▸ **Problem to work on**: Transcribe exactly, and without pictures, the lines from the one that contains "Task: Open the 文档 link in the banner" through the last line of the material.

▸ **Given information**:
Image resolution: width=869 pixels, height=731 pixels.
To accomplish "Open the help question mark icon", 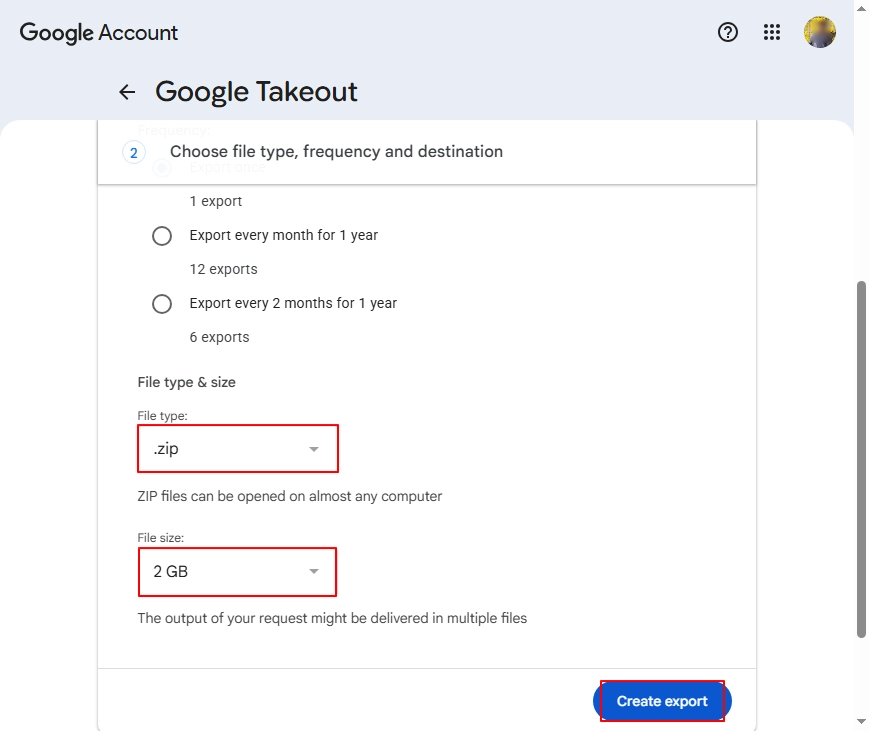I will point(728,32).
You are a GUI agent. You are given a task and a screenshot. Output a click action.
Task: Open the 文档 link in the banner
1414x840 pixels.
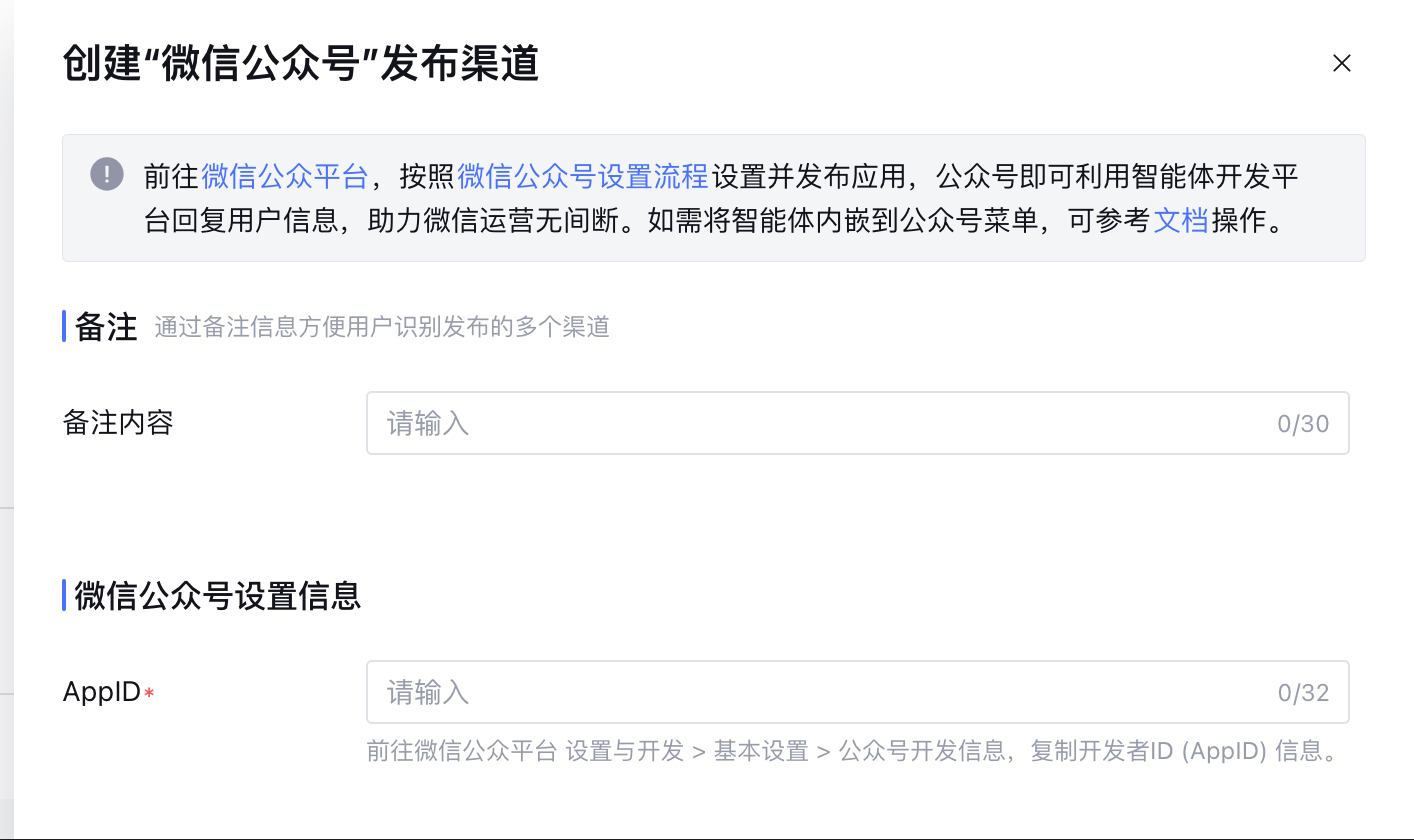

▸ **Task output**:
Task: Open the 文档 link in the banner
1414x840 pixels.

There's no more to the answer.